Tectonic Controls on Gas Venting in the Back-arc Basin of the Mid-Okinawa Trough
Abstract
Gas venting in marine environment is an important geological process of transferring methane from marine sediments to ocean. Massive methane escaping from marine sediments could cause the de-oxygenation and the acidification of the ocean and possibly accelerate climatic warming if entered the atmosphere. However, the relationship between active faulting and the formation of gas venting is only partially understood, though they have been often associated. Here we use the multi-channel seismic (MCS) and the multi-beam echo-sounder (MBES) data acquired between 2013 and 2016 to identity what we interpret to be multiple gas venting in the Mid-Okinawa Trough which is an incipient back-arc basin in the Northwestern Pacific. The features associated with gas venting include a set of gas flares in the water column, high-backscattering patches and domes at the seabed and columnar acoustic anomalies below the domes. There are 129 flare-shaped acoustic anomalies (previously termed gas flares) at the water depths of 750-1192 m and they can reach as shallow as 394 m below the sea level. Their bases are often located within the areas of the seabed that have high-backscattering values. 34 of the gas flares are located above the domes and their surrounding areas. The seismic cross sections show that the columnar acoustic anomalies, which are interpreted as vertical migration conduits, are right below these domes. The spatial relationship between the features mentioned above supports of the presence of rising of free gases through the shallow sediments and in the water column. The MCS and MBES data together image the pattern of the NE-SW oriented normal faults in the study area and show that most of gas flares are located along the present faults reaching the seabed. The δ13CCH4 and δDCH4 values (-79.4‰ to -34.6‰ and -241.9‰ to -159.6‰, respectively) from pore water at four sites suggest that methane vented to the surface has the shallow biogenic and deep thermogenic source. Methane produced at different depths fed the gas venting by migrating along the fault planes. We propose that normal faulting driven by rifting provides additional migration pathways for the free gases and thus controls the distribution of most of the gas vents in the Mid-Okinawa Trough.

- [JOB A]
Do these statements agree with the abstract on gas venting in the Mid-Okinawa Trough? Answer yes or no for each, quoting the deciding words of the abstract. (i) The gas flares occur at water depths of 750-1192 m. (ii) All of the gas flares sit above the domes. (iii) The normal faults in the study area run NW-SE.

[Rows from a dataset]

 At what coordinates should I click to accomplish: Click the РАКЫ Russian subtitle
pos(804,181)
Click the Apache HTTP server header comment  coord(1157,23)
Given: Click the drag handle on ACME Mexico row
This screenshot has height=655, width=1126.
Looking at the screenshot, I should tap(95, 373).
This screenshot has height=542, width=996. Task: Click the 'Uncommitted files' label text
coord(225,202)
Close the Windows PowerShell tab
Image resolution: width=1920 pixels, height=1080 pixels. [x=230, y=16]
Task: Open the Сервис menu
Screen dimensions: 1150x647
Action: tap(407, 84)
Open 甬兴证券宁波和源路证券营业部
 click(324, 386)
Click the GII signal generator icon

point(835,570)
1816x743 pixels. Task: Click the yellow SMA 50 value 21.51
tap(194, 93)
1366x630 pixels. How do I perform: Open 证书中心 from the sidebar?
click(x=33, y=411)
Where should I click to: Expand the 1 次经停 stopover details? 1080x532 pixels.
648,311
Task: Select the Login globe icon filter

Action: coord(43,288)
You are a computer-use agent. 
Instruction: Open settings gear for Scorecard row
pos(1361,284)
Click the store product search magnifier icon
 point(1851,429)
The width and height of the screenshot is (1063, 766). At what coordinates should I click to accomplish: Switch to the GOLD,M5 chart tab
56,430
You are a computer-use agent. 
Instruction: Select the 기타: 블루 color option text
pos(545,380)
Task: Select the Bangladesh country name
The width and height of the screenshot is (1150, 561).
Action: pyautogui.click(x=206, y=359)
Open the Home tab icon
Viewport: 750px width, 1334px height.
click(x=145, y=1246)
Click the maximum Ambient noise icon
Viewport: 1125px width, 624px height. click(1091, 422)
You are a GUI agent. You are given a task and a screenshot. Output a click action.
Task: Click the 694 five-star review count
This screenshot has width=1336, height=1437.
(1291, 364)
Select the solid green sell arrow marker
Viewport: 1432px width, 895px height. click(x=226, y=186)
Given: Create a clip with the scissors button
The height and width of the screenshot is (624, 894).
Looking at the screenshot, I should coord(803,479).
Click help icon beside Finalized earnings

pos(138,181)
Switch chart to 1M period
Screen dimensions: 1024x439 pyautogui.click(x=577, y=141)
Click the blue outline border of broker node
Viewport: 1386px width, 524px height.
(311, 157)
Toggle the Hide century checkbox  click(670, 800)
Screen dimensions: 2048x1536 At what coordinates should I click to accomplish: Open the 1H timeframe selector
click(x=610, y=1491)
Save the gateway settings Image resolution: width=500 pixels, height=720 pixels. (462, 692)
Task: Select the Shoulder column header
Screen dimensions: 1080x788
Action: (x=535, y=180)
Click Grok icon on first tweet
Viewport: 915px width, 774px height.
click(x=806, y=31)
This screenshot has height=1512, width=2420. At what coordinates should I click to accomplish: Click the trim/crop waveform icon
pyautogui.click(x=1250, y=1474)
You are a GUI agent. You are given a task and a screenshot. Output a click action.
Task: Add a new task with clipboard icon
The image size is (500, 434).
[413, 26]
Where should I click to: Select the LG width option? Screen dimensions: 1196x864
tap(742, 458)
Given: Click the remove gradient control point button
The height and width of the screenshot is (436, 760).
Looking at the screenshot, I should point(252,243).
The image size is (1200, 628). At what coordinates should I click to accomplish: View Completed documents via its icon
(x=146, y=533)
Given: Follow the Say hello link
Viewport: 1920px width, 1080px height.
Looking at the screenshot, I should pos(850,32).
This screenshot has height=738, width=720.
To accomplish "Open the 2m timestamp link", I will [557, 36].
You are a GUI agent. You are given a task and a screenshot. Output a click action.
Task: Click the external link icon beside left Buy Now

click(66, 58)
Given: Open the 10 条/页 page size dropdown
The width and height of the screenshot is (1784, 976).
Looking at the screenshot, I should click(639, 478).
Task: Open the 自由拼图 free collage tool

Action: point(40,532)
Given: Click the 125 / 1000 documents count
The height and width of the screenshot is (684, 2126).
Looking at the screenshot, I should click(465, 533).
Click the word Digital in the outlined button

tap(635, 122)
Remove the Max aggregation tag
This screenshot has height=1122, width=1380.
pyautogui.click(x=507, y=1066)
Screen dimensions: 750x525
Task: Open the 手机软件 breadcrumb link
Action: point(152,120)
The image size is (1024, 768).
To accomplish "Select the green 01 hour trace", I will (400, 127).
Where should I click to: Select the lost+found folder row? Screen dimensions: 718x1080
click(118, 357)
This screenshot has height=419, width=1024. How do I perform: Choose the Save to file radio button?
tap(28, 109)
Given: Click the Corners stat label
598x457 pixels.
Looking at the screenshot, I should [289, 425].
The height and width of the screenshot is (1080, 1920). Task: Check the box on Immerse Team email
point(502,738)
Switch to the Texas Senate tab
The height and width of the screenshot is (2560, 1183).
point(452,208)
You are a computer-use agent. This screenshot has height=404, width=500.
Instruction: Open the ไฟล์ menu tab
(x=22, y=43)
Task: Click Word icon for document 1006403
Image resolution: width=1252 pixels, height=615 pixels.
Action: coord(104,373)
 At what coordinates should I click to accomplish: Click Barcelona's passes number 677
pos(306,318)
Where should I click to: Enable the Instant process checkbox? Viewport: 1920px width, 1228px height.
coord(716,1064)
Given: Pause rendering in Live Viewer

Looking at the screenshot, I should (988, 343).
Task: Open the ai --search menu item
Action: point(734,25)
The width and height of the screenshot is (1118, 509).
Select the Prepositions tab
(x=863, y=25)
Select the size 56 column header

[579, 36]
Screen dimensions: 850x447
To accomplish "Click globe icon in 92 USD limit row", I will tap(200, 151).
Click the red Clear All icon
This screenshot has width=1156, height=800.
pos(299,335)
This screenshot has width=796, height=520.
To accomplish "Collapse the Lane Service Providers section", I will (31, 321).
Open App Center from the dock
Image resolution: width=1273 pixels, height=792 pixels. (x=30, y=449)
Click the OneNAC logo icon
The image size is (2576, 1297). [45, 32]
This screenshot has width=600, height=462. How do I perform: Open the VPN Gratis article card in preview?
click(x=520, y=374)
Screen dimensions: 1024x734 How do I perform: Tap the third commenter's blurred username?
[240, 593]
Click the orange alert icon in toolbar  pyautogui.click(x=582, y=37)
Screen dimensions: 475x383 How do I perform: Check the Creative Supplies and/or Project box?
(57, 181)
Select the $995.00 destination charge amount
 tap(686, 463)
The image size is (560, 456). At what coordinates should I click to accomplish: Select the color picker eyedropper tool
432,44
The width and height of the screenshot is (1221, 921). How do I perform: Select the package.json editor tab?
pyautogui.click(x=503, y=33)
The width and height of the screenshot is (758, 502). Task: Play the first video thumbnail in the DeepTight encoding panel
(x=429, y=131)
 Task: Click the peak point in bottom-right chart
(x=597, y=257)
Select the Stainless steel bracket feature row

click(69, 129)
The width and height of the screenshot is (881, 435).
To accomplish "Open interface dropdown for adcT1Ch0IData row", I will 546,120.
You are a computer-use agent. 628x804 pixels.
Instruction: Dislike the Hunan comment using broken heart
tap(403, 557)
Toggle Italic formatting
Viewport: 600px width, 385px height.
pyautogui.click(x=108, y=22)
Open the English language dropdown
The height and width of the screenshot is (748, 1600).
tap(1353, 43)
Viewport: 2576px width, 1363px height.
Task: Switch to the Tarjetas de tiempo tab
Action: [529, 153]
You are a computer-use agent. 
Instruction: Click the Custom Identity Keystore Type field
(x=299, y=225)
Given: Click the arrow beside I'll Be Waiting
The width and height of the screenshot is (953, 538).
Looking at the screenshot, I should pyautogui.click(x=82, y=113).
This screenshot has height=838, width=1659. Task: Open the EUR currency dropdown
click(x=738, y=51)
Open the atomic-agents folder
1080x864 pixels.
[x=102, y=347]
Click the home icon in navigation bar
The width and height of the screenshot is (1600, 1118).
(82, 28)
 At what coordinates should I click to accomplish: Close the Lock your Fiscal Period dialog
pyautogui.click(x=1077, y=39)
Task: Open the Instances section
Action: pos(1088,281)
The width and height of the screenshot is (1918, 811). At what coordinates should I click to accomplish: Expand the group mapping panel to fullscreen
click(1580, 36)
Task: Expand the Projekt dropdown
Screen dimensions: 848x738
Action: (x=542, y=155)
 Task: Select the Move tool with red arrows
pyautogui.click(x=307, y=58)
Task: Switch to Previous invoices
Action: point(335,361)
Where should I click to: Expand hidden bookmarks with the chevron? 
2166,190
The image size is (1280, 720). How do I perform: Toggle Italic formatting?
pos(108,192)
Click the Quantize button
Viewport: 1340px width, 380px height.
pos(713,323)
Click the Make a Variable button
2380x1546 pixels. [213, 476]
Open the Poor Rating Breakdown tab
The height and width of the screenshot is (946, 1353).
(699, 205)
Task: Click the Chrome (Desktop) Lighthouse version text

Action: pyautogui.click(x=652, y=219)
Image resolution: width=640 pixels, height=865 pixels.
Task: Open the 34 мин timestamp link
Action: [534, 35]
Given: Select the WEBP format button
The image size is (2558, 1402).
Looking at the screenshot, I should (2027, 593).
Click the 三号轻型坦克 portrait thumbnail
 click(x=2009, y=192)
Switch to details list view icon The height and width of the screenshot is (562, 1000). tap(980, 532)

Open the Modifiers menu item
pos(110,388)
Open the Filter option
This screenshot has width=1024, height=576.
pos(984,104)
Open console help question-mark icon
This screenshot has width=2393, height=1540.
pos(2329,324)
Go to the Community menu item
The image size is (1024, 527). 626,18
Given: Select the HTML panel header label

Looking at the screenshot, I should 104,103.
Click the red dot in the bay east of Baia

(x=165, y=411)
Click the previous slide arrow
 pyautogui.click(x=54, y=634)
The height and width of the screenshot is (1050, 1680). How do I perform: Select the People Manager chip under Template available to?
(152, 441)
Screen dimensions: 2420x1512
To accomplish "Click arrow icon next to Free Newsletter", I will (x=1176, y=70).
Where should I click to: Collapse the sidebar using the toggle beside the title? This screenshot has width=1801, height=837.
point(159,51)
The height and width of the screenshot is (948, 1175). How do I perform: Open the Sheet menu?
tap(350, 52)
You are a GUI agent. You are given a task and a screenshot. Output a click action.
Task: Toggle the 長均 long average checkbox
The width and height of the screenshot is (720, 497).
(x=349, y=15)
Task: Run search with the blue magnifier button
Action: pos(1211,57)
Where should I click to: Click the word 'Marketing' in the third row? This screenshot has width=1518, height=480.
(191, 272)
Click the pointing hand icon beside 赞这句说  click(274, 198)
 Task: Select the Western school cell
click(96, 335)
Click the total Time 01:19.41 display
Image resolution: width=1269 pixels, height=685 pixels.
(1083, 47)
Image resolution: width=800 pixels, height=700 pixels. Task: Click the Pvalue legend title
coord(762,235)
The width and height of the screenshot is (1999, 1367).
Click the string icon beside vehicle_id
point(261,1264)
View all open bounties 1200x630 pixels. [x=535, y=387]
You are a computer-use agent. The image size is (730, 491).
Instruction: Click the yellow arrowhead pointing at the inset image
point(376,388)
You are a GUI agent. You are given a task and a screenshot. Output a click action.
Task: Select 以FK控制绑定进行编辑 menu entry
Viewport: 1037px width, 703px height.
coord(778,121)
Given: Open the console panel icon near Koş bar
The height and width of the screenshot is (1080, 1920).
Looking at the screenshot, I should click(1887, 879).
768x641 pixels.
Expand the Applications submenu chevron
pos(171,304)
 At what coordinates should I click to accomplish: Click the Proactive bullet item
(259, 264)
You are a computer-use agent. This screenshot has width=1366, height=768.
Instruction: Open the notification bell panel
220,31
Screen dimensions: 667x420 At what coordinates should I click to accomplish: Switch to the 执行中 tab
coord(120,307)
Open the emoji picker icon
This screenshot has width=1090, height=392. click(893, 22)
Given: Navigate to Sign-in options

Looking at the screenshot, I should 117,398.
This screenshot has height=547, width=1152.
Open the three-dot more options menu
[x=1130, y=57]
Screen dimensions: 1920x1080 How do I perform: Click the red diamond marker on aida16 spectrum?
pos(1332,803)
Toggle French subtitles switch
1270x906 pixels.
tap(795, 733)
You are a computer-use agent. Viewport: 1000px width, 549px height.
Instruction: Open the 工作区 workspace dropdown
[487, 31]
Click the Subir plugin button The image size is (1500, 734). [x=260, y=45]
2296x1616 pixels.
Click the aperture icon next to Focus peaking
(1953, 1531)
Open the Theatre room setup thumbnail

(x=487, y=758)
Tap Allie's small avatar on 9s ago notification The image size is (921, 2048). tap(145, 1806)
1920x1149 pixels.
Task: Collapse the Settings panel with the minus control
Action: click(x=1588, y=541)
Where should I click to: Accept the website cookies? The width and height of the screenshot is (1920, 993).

- [JOB B]
How many lines of the rows contain the string "notification"? Case counts, and the reply should be the number alone.

- [WORKED ANSWER A]
(i) Yes: "There are 129 flare-shaped acoustic anomalies (previously termed gas flares) at the water depths of 750-1192 m"
(ii) No: "34 of the gas flares are located above the domes and their surrounding areas."
(iii) No: "the NE-SW oriented normal faults in the study area"

- [WORKED ANSWER B]
2